My mother was always the first to declare, “If I ever get Alzheimer’s, just take me out and shoot me!” The fear of dementia — of losing control and losing herself — was terrifying for someone who kept a highly structured routine. The difficult changes she was now experiencing were shattering her coveted illusion of control. I fully expected my mother to continue to decline and let go of the increasingly dependent life she didn’t want.
Then, unexpectedly, she improved.
She got stronger, more engaged in her new life, and hospice was discontinued.
I watched her let go and awaken to a new life: A life without the rigid rules she had previously self-imposed; a life that now allowed her to enjoy dessert without worrying about her weight (resulting in the reversal of her 30-pound weight loss).
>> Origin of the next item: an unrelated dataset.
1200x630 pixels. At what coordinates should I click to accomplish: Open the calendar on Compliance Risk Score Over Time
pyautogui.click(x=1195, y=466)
As she began to accept her dementia, she learned to be silly rather than worrying about how she would be perceived by others.
No longer obsessed with impressing others by wearing the right clothes and best jewelry, she now revels in the joy of putting on cheap plastic daisy earrings because, in her heart, she has always been a wildflower girl.
No longer worrying about cleaning her house or preparing meals for her husband, she now sits for hours, watching birds just outside her window or getting lost in her favorite western oldies on TV.
Her tendency to judge and worry has been replaced with accepting and even embracing what is, appreciating even the smallest gestures and making giggling sounds whenever chocolate is in sight. When the caregivers would tell me how sweet she is, I would quickly retort, “This is not the mother I grew up with!”
Do I still need to hold onto that past when she has transformed her present? Can I also embrace a new life and a “new” mother? By allowing my own barriers to fall away, I created space for increasing compassion, forgiveness, and appreciation that I had not expected to feel. By transforming and finding her new life, she has also transformed my life and our relationship.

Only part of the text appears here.